Iñaki Paiva de Sousa, o irmão e a mãe, que residiam num dos quintos andares foram morar para casa de uma amiga da família. Os avós de Iñaki, que moravam no quarto esquerdo, nunca chegaram a ver o aspecto monstruoso em que ficou a casa. Estavam em Espanha, de onde são naturais, e não mais voltaram. “Não era prudente. O meu avô tem 90 anos e ficaria muito desgostoso”. Estavam a remodelar a casa.
O dono do número 21 da Avenida da Liberdade é o mesmo de muitos outros prédios e campos agrícolas espalhados pelo país: a Junta de Freguesia das Galveias, em Ponte de Sor, no Alentejo, património que herdou do riquíssimo Comendador José Godinho de Campos Marques, falecido em 1967, aos 80 anos.

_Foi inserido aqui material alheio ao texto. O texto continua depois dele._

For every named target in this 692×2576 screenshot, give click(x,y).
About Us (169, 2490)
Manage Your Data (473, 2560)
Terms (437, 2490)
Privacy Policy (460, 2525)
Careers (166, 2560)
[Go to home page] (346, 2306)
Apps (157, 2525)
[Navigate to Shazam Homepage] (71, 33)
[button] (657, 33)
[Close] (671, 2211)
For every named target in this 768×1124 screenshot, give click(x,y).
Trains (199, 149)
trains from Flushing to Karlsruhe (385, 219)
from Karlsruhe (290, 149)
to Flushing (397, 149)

A Junta das Galveias, presidida por António Augusto Delgadinho, nada mais fez na Avenida da Liberdade do que colocar uma cobertura provisória e remover parte do entulho, embora tenha já sido ressarcida pela seguradora, em cerca de 800 mil euros.
A Junta ainda abriu um concurso para lançar uma empreitada de obras, mas anulou-o quando se viu confrontada com os elevados orçamentos apresentados pelos concorrentes. Não voltou a preparar mais nenhum concurso.

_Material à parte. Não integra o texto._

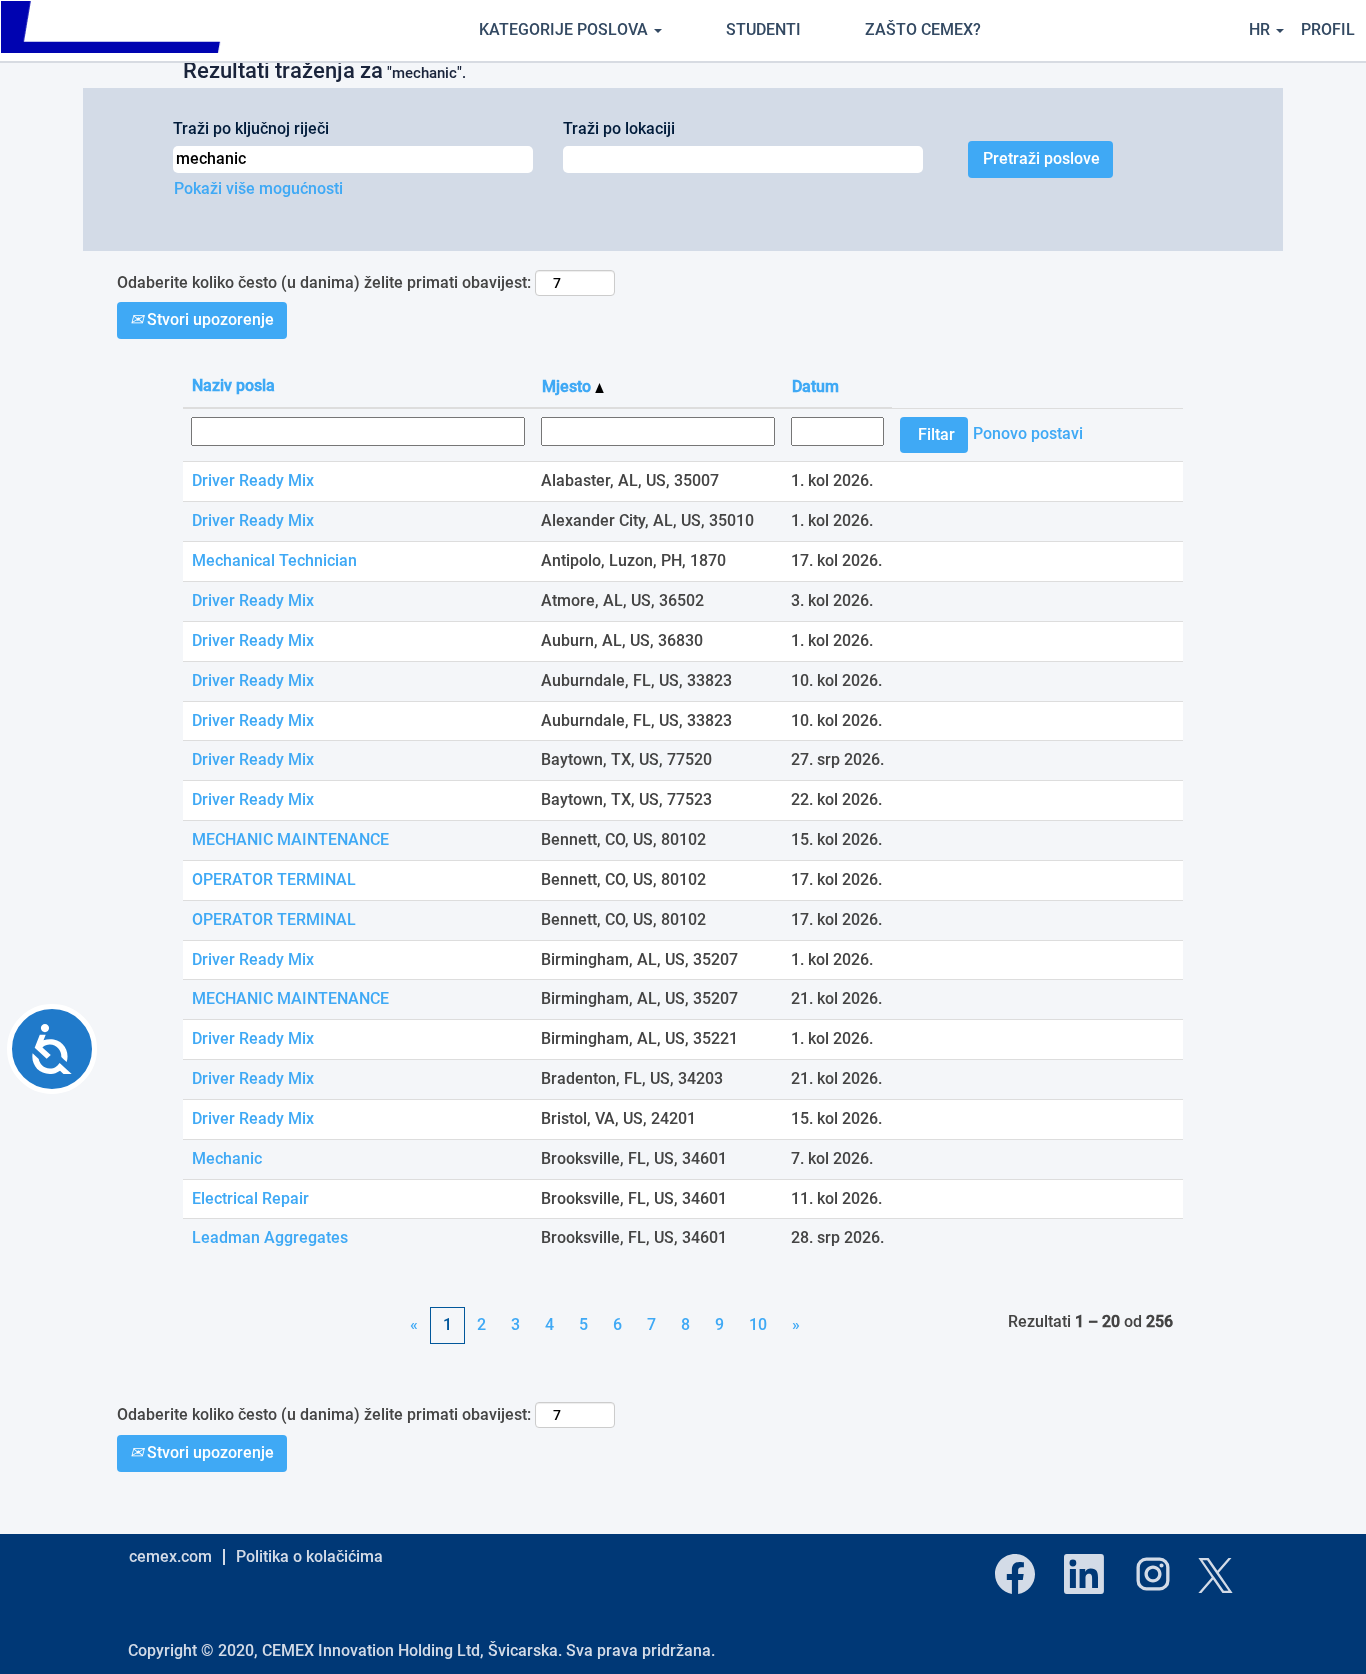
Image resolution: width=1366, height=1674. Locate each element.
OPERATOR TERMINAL (274, 879)
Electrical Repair (250, 1198)
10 (758, 1324)
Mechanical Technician (274, 560)
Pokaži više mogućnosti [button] (258, 188)
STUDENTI (763, 29)
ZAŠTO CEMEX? (923, 29)
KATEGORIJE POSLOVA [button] (565, 29)
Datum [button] (815, 386)
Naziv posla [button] (233, 385)
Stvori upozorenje (208, 319)
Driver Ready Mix (253, 480)
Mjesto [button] (568, 386)
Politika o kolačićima (309, 1556)
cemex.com (170, 1556)
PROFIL (1328, 29)
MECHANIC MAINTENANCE (290, 839)
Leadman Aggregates (270, 1237)
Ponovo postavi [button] (1028, 433)
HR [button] (1261, 29)
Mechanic (227, 1158)
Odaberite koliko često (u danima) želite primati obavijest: (324, 282)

Também não tem mostrado disponibilidade para dialogar com os seus inquilinos. “Nunca está disponível para falar. E podia ter tratado dos nossos realojamentos. A poucos metros, na Rua da Glória, tem um outro prédio com apartamentos vazios”, critica Iñaki Paiva de Sousa, sublinhando que a Junta não tem sabido gerir o vasto património que lhe foi oferecido. Prova disso, diz, é que, o segundo andar do número 21 da Avenida da Liberdade, por exemplo, está vago há duas décadas. São 14 assoalhadas distribuídas por 400 metros quadrados.

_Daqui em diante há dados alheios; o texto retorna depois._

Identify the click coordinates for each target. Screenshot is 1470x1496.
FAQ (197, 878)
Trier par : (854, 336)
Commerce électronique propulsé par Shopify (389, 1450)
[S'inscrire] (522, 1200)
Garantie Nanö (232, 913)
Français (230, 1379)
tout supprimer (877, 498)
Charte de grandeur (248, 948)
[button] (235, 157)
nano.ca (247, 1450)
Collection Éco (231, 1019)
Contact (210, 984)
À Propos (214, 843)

Ao JN, o autarca afirma, sem rodeios, que não pretende fazer obras. “Ter património não é o mesmo que ter dinheiro disponível”, alega, admitindo a hipótese de celebrar um protocolo de cedência do prédio. A Câmara de Lisboa, por sua vez, vem garantindo há mais de um ano, que está a avançar com um processo de execução coerciva. Mas nada fez.
O incêndio que causou danos colaterais no número 21 da Avenida da Liberdade, começou verdadeiramente no número 35 de um edifício contíguo que estava devoluto há vários anos, propriedade do Fundo de Investimento Imobiliário Fechado “Libertas I”.
Do número 35, nada ficou além das fachadas. Todo o miolo ruiu. Os escombros somavam vários metros de altura. Fizeram-se as obras de contenção da fachada principal, mas a unidade hoteleira de quatros estrelas para ali projectada não saiu do papel. Ao que tudo indica, por falta de verbas.
Ninguém foi responsabilizado pelo incêndio. O Ministério Público arquivou o caso, mas apurou que, à data do incêndio, a porta de entrada se encontrava acessível a qualquer pessoa, por ter sido arrombada. No interior, havia restos de velas, beatas e artefactos ligados ao consumo de droga.
As chamas terão deflagrado ao nível do segundo andar, num compartimento localizado nas traseiras do imóvel, que indiciava ter alguma utilização, como armazém e como habitação.
A investigação conseguiu mesmo identificar dois homens, que desempenhariam as funções de “zeladores” do imóvel, tanto mais que este era frequentemente visitado por sem-abrigo e toxicodependentes.»